» PAGE TEXT
Does your cap tilt up?  Or case you adjust the height of your steamer?  Increase the distance between your scalp and the steam and that should do the trick.


----------



## biancaelyse (Apr 17, 2010)

I have the Pro 150 from Salons R Us.  I've had it about 2 months and used it maybe 6 times.  I used it 1-2 times a week at 1st but not at all for the past few weeks - too busy!!

I tried to use it today but it isn't working 

The light comes on but it doesn't get hot at all 

I cleaned the water tank, tried it with both distilled and tap water but nada.

Any  ideas?????

I called their customer service but they are closed for the weekend.

I'll call back on Monday to see what they can do


----------



## TamedTresses (Apr 17, 2010)

^^ Oh, no!! Sorry that this is happening after only 2 months. Have you tried running it with vinegar in the water to try and clean the unit?

ETA: 1/4 cup vinegar and fill the rest of the tank with water, let unit run. Hopefully, this works for you.


----------



## biancaelyse (Apr 17, 2010)

TamedTresses said:


> ^^ Oh, no!! Sorry that this is happening after only 2 months. Have you tried running it with vinegar in the water to try and clean the unit?

» SUPPLIED INFORMATION
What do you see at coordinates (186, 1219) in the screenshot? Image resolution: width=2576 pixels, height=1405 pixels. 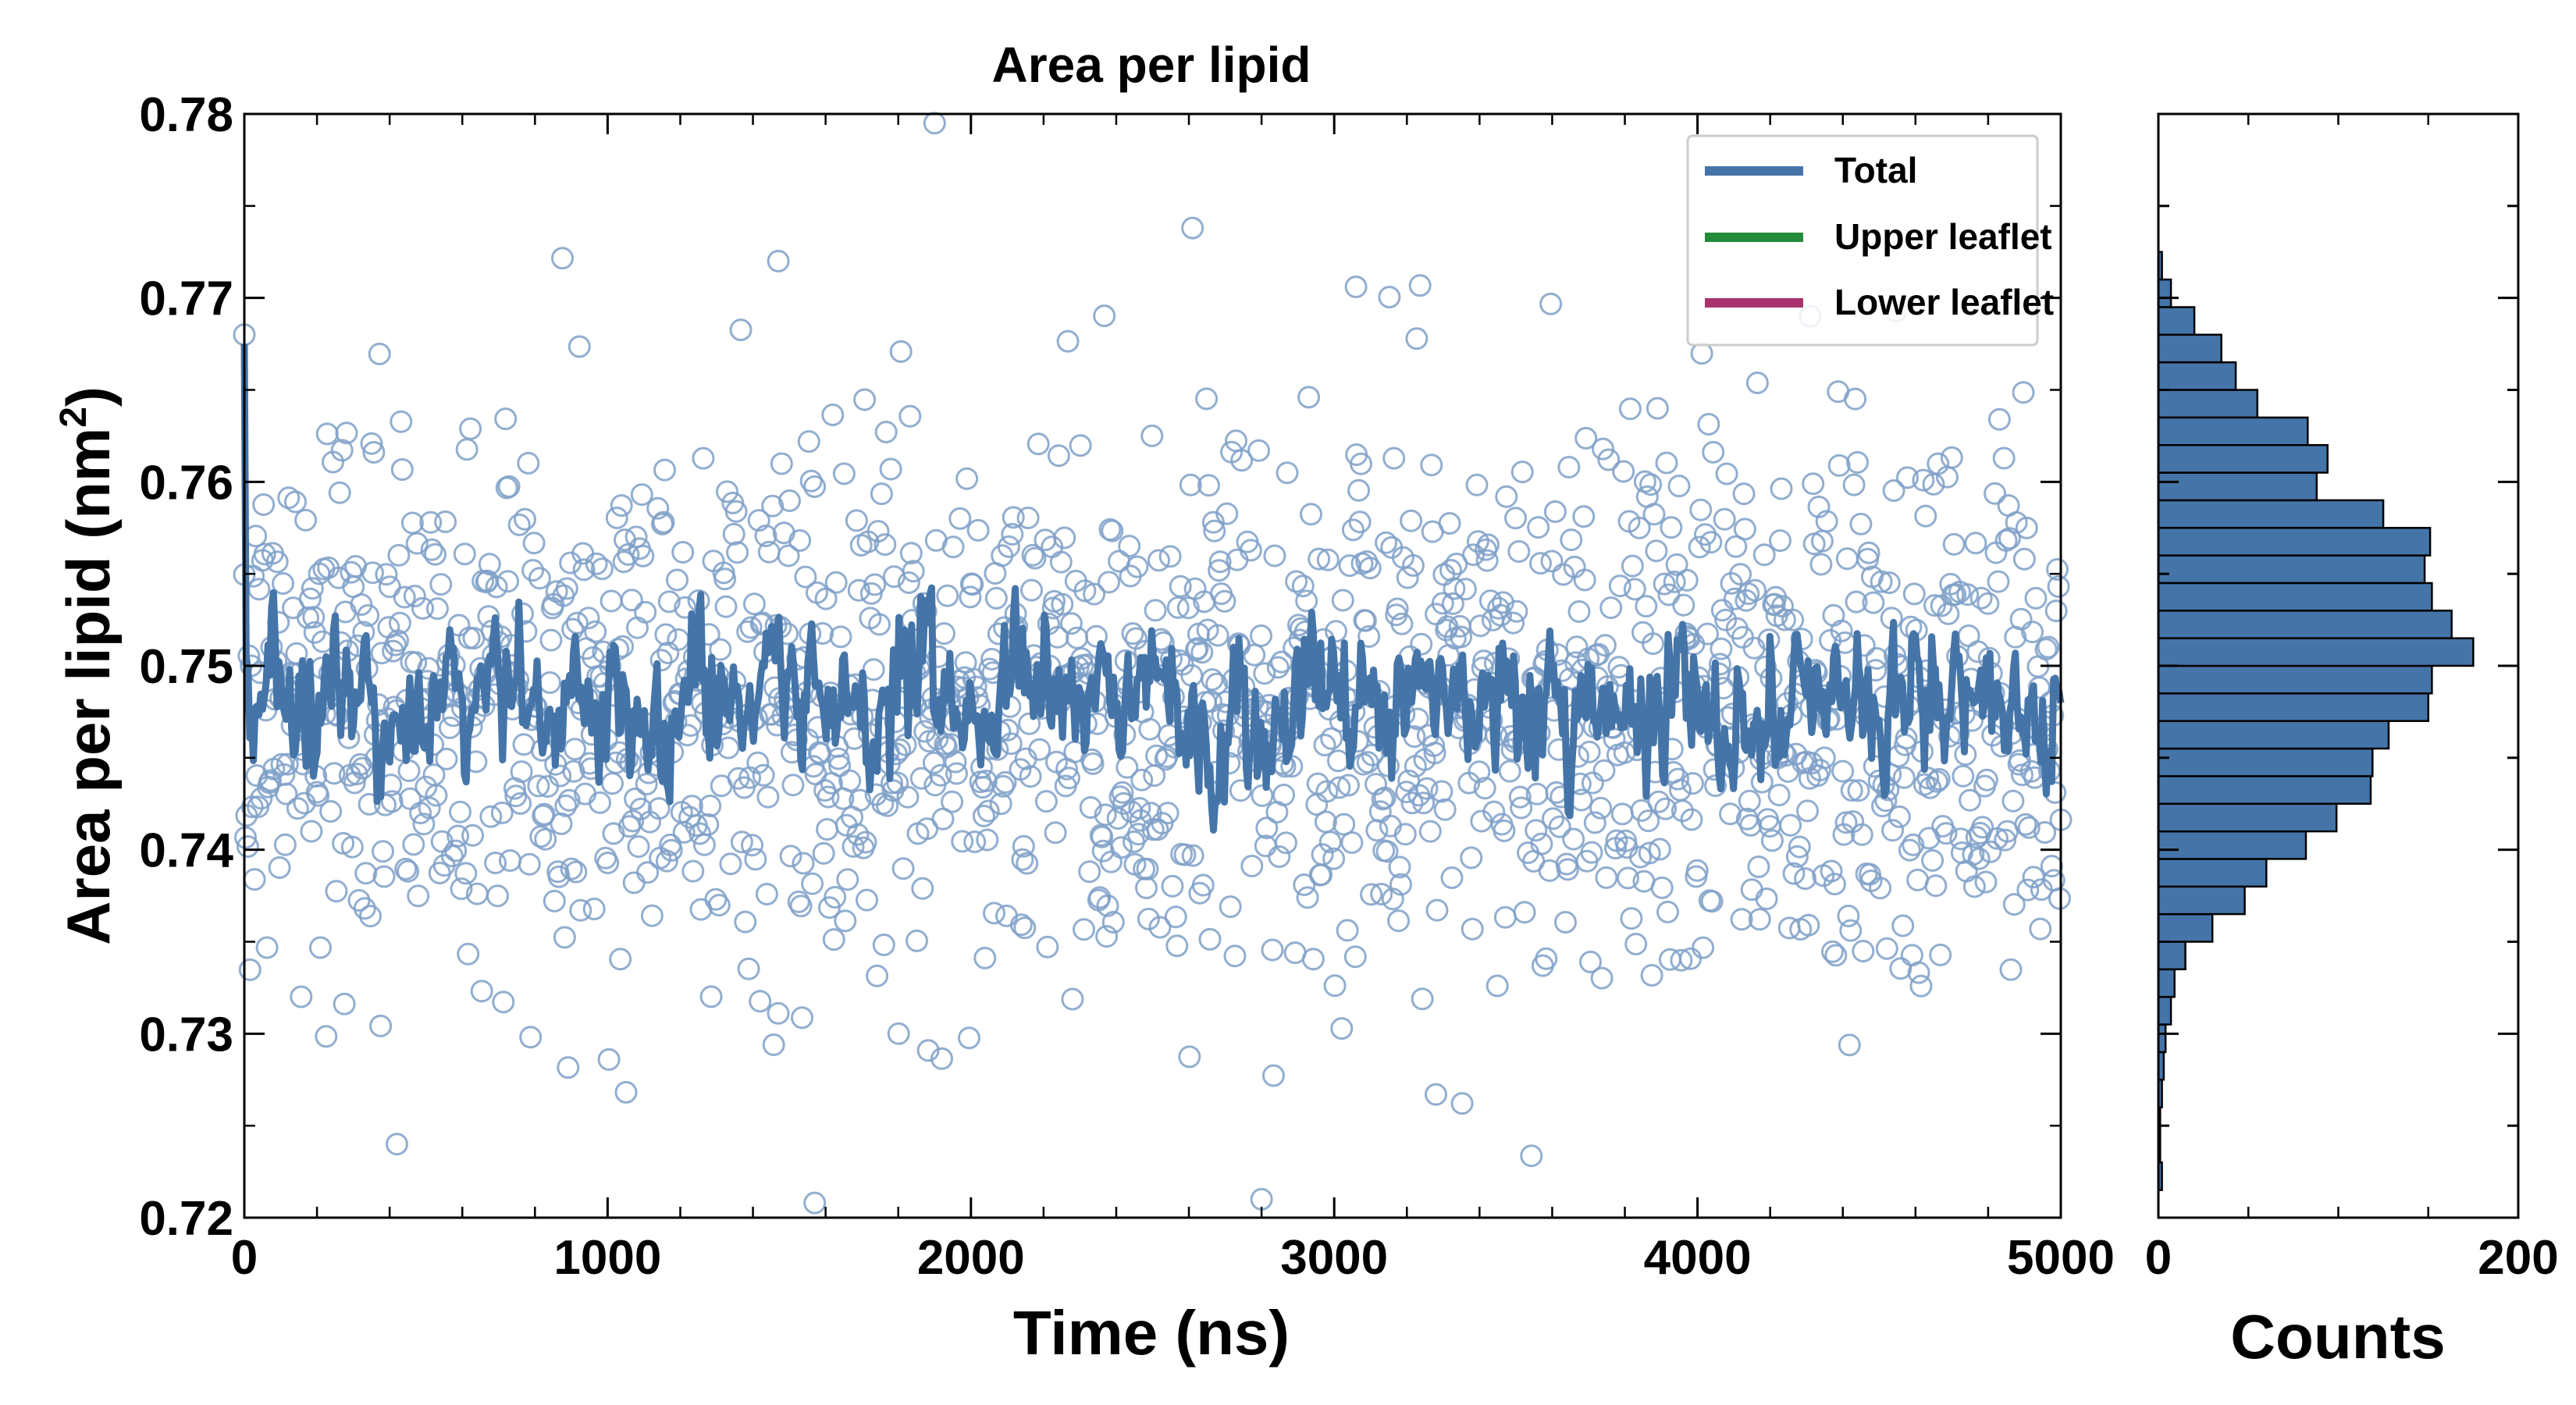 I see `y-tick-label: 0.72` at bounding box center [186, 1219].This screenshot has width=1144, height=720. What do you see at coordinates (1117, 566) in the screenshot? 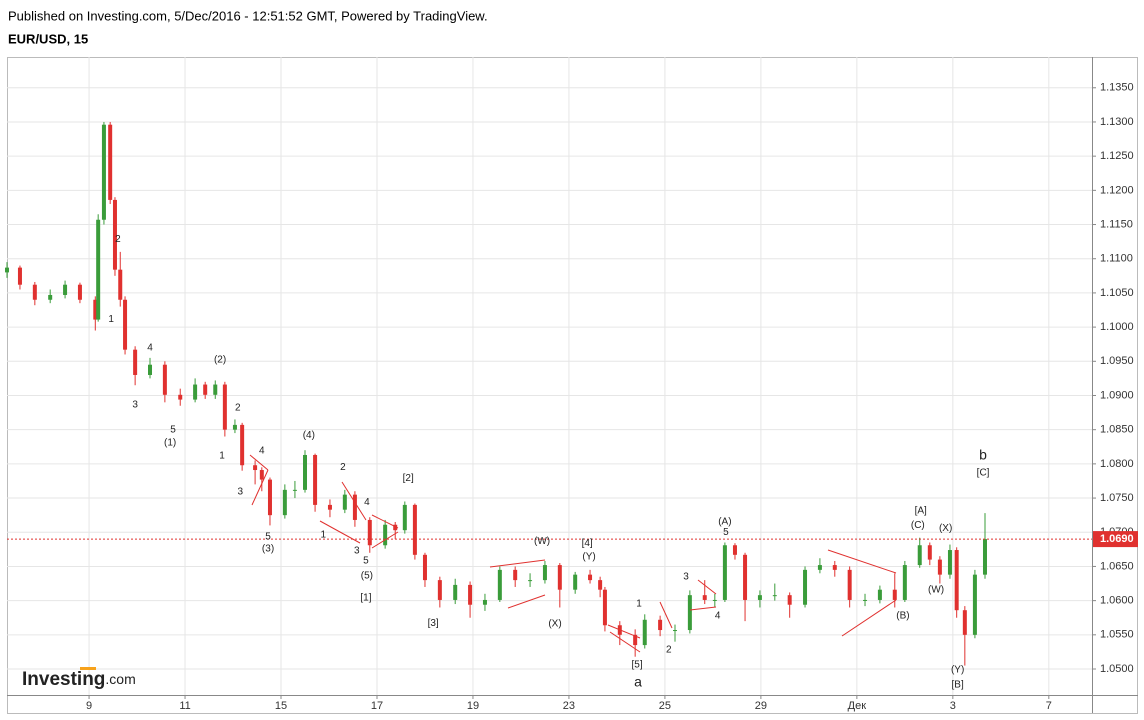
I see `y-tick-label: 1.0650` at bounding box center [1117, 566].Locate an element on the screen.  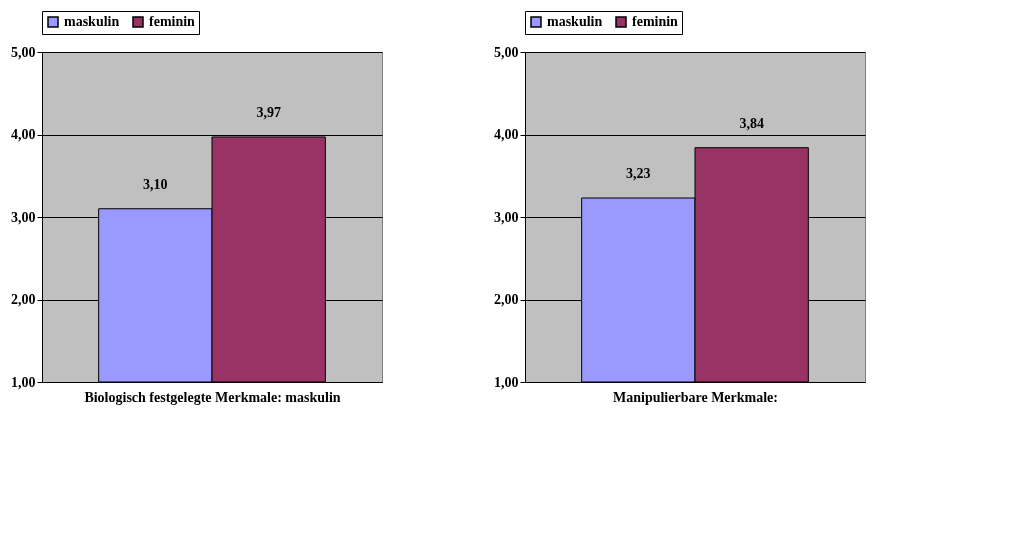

» USING THE INFORMATION
**a.** Repeat everything in the steamer thread from "The light comes" down to "for the weekend.".
**b.** In the steamer thread, how much vinegar does TamedTresses suggest putting in the tank?
This data has no connection to the steamer thread.

» ANSWERS IN ORDER
**a.**
The light comes on but it doesn't get hot at all 

I cleaned the water tank, tried it with both distilled and tap water but nada.

Any  ideas?????

I called their customer service but they are closed for the weekend.

**b.** 1/4 cup, with the rest of the tank filled with water.